_AIM OF THE EXERCISE:_
Please reproduce the data between the lines holding "You are a GUI" and "Action: [149, 503]", inclusive, without the pictures.

_RECORDS SUPPLIED:_
= = = =
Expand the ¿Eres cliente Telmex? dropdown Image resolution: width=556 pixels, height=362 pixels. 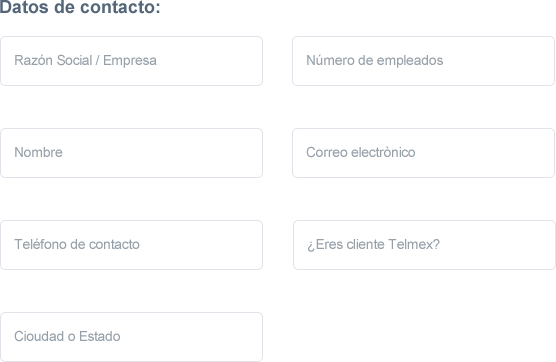click(x=424, y=245)
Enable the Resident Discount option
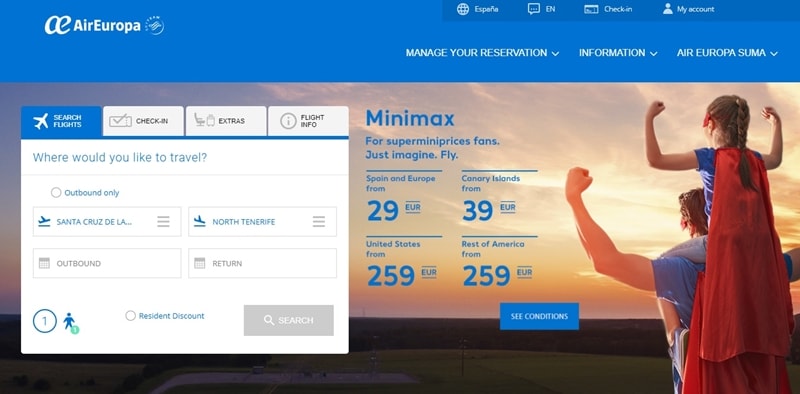The height and width of the screenshot is (394, 800). click(131, 316)
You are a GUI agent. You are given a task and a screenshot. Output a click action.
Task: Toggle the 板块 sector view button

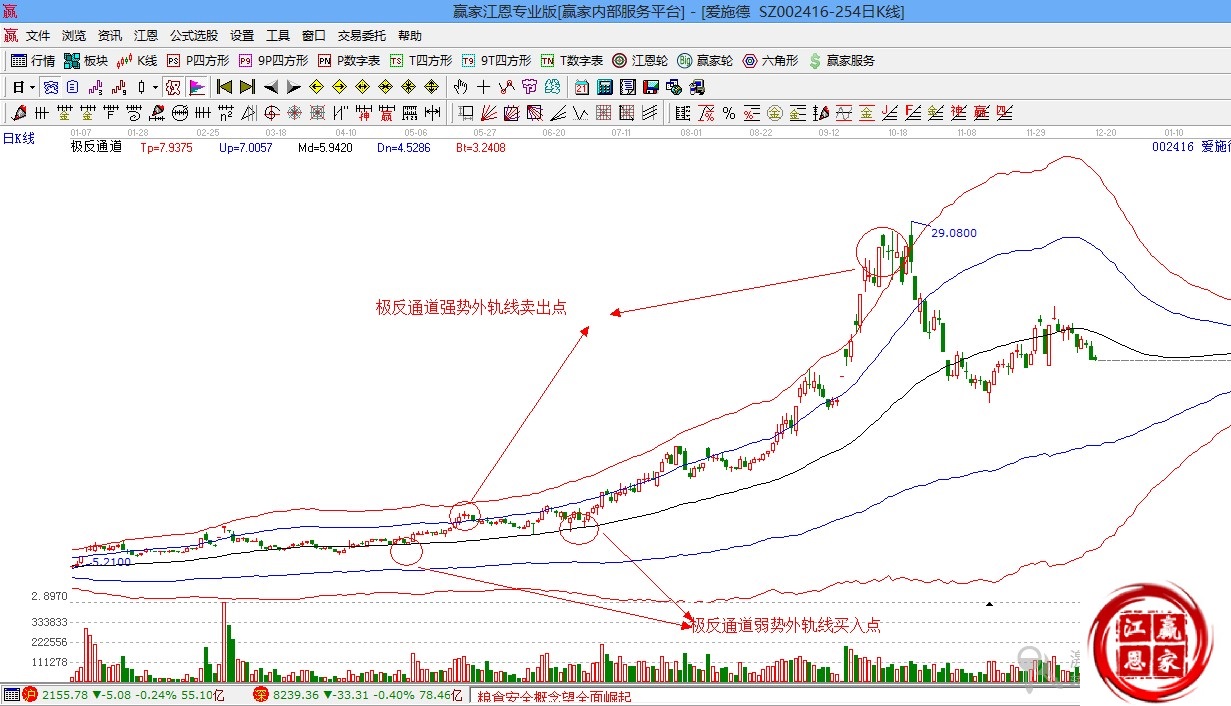click(x=86, y=61)
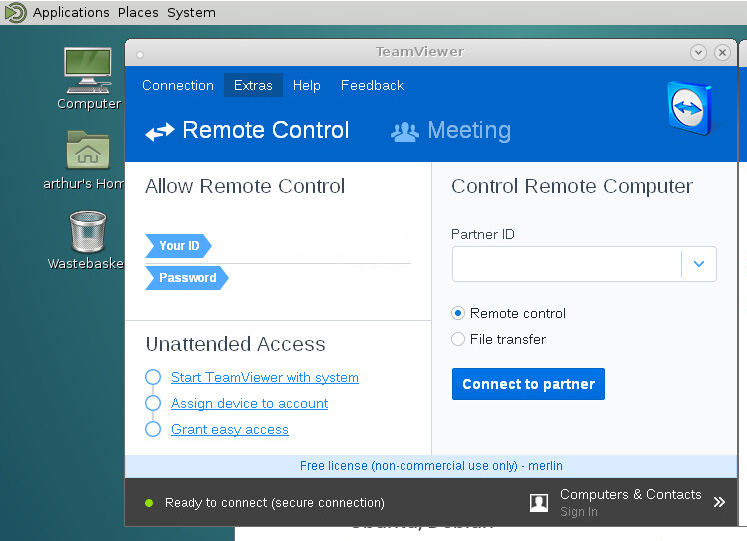747x541 pixels.
Task: Click the green connection status indicator
Action: [149, 503]
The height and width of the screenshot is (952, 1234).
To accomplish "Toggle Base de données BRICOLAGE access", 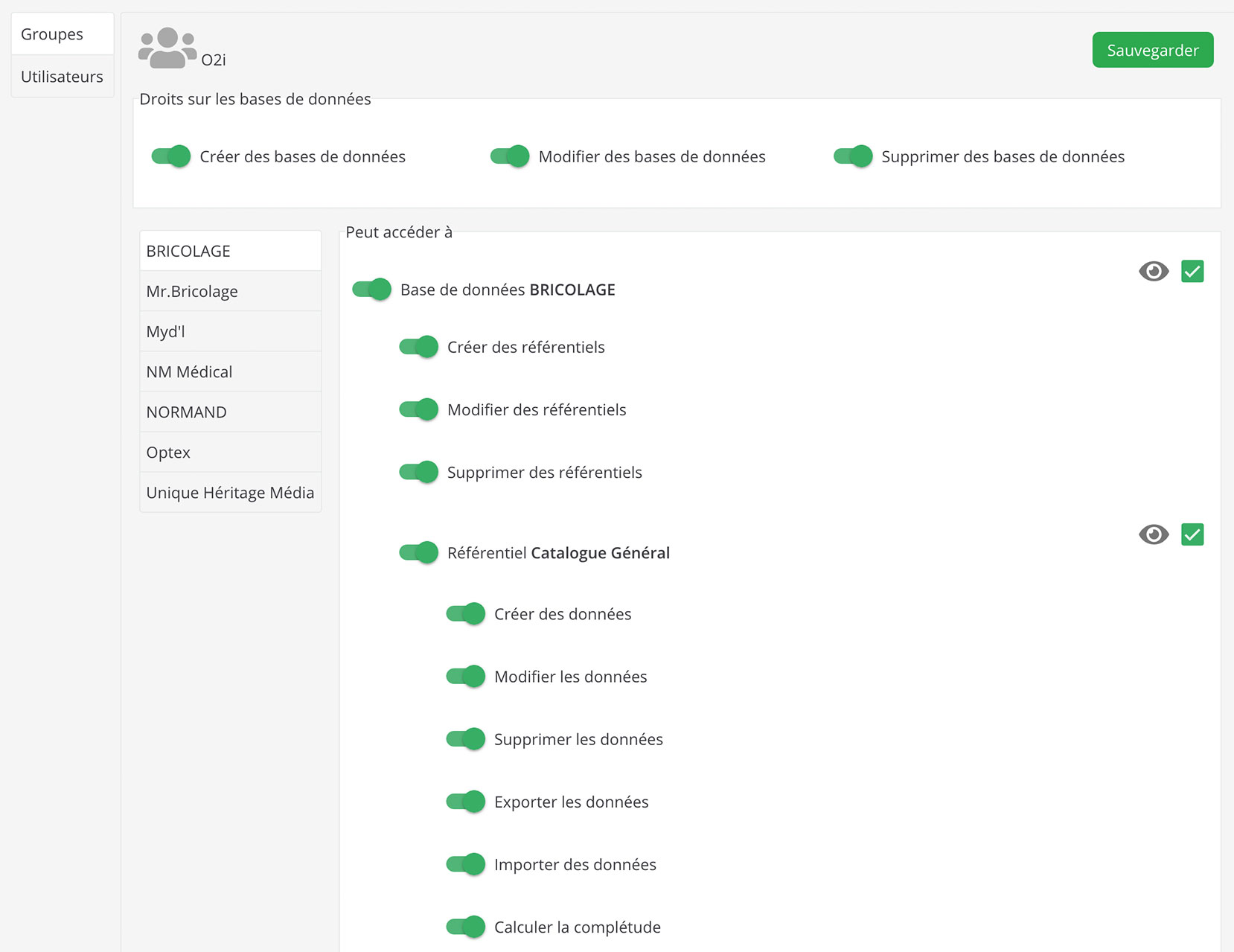I will pyautogui.click(x=371, y=290).

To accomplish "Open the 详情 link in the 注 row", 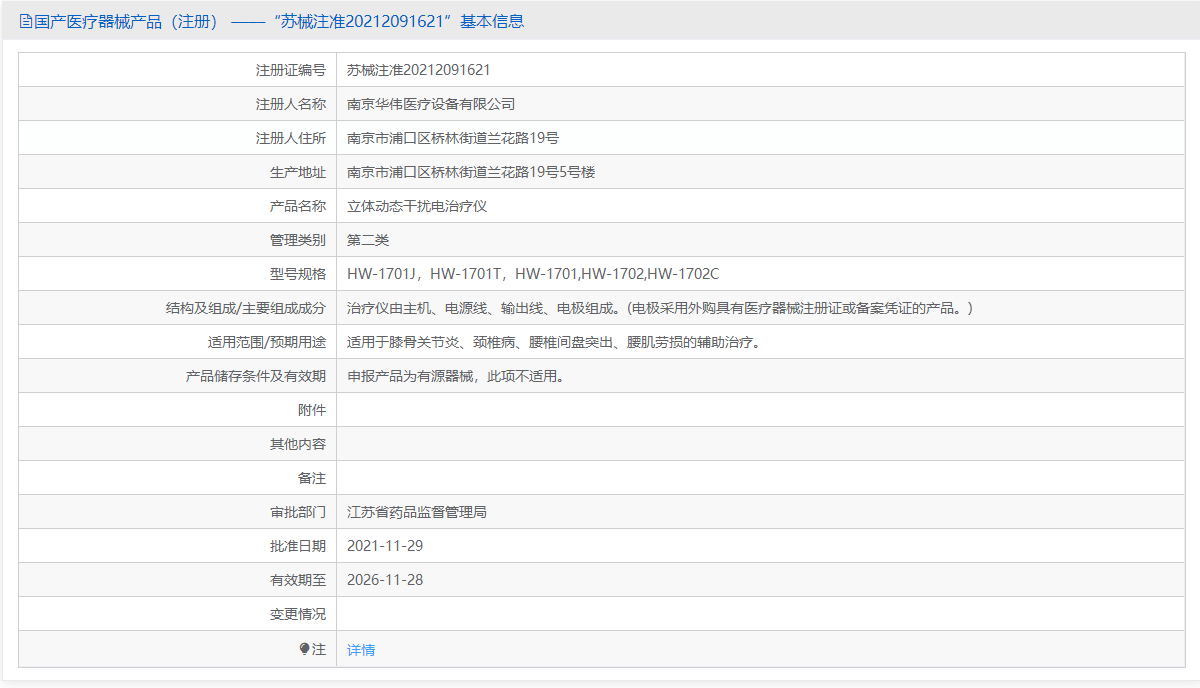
= = = =
_RESPONSE TO THE EXERCISE:_
You are a GUI agent. You are given a task and a screenshot. Output a click action.
Task: Toggle the 板块 sector view button

click(x=86, y=61)
747x541 pixels.
Task: Click the green connection status indicator
Action: [149, 503]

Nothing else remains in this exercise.